## Aim of the exercise:
In the article below about the jailed Pussy Riot member, retype the passage from "Pussy Riot Member Was" up to and including "antibiotics without food.".

Pussy Riot Member Was Approaching ‘Unrecoverable Damage’

According to Russian parliamentary deputy Ilya Ponomarev, doctors feared for jailed Pussy Riot member Nadezhda Tolokonnikova’s life after her recent hunger strike. The deputy met with Tolokonnikova on Tuesday, the first time anyone from outside the prison has seen her in almost a week.
“She was extremely weak and she had a bad infection, which was very visible – she had a bad rash on her skin,” Ponomarev tells Rolling Stone. He says the infection could not be treated while Tolokonnikova wasn’t eating, because of health concerns surrounding taking antibiotics without food.
“She was very bad,” he adds. “They were saying that unrecoverable damage was approaching, and I think they were right.”
Tolokonnikova said yesterday she is not ending, but suspending her nine-day hunger strike after Russian authorities promised to transfer her to another prison. The 23-year-old activist explained in a statement passed orally to her defense team that her severely weakened health no longer allows her to continue to strike.
“I am not ending my hunger strike, I am suspending it temporarily because my physical condition is now very bad and there are the beginnings of health complications,” read the message distributed by her husband Peter Verzilov.
The activist went on to say that she is only ending her strike on the condition that the authorities fulfill a promise to transfer her to another penal colony. Tolokonnikova’s lawyers today repeated their formal request that she be moved.
Tolokonnikova began refusing food in protest at conditions in the penal colony, where she is serving a two-year sentence, complaining that the camp’s administration breached Russian law by making prisoners work 16 hours a day. She also accused a prison official of making a death threat toward her.
Ponomarev adds that it is “pretty likely” that Tolokonnikova will be moved, saying that the authorities would have to compromise given the precarious state of her health. “They’re very afraid,” Ponomarev says. “They don’t want her to die in the prison.”
Last week, a preliminary review of the camp by the Presedential Human Rights Council, Russia’s top official human rights body, supported several of Tolokonnikova’s claims about the prison conditions. Local detectives announced today that they were extending the period of their investigation of Tolokonnikova’s claims at the camp.

## Given records:
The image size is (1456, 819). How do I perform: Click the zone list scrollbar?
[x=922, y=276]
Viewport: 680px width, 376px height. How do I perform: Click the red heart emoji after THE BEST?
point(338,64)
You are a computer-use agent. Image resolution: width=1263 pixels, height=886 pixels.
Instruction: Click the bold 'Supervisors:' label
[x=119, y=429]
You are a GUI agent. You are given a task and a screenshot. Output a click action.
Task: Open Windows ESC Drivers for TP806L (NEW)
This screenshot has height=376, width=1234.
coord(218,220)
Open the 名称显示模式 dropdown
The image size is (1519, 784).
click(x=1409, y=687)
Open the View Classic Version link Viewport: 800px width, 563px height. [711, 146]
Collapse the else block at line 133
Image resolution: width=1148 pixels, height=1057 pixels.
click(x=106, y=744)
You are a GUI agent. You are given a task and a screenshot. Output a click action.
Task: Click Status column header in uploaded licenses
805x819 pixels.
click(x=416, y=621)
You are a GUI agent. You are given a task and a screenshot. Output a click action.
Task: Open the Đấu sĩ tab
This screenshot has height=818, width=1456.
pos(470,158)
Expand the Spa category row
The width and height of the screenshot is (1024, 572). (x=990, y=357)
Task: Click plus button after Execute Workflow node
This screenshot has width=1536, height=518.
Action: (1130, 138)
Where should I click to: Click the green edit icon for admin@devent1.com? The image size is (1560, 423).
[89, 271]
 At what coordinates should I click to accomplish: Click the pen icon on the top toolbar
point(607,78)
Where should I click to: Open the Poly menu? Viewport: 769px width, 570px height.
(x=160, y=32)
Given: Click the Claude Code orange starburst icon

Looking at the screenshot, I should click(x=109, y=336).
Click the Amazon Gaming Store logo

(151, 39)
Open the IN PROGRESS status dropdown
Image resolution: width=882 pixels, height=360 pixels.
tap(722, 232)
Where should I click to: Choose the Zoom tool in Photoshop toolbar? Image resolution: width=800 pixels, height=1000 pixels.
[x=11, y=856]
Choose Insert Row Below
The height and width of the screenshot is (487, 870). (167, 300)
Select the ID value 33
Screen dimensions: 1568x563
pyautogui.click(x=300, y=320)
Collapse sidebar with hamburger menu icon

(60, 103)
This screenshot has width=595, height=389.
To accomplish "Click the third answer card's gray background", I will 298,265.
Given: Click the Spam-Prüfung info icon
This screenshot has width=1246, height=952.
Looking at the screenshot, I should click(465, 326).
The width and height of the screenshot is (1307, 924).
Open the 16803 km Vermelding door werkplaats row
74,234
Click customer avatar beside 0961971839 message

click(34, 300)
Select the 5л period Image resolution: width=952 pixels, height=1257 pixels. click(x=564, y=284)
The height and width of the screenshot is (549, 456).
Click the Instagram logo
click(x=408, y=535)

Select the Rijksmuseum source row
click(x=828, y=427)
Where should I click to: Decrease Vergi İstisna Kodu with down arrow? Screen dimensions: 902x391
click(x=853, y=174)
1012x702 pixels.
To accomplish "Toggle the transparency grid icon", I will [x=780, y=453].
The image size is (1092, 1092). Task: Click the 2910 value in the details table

## Expected answer:
Pussy Riot Member Was Approaching ‘Unrecoverable Damage’

According to Russian parliamentary deputy Ilya Ponomarev, doctors feared for jailed Pussy Riot member Nadezhda Tolokonnikova’s life after her recent hunger strike. The deputy met with Tolokonnikova on Tuesday, the first time anyone from outside the prison has seen her in almost a week.
“She was extremely weak and she had a bad infection, which was very visible – she had a bad rash on her skin,” Ponomarev tells Rolling Stone. He says the infection could not be treated while Tolokonnikova wasn’t eating, because of health concerns surrounding taking antibiotics without food.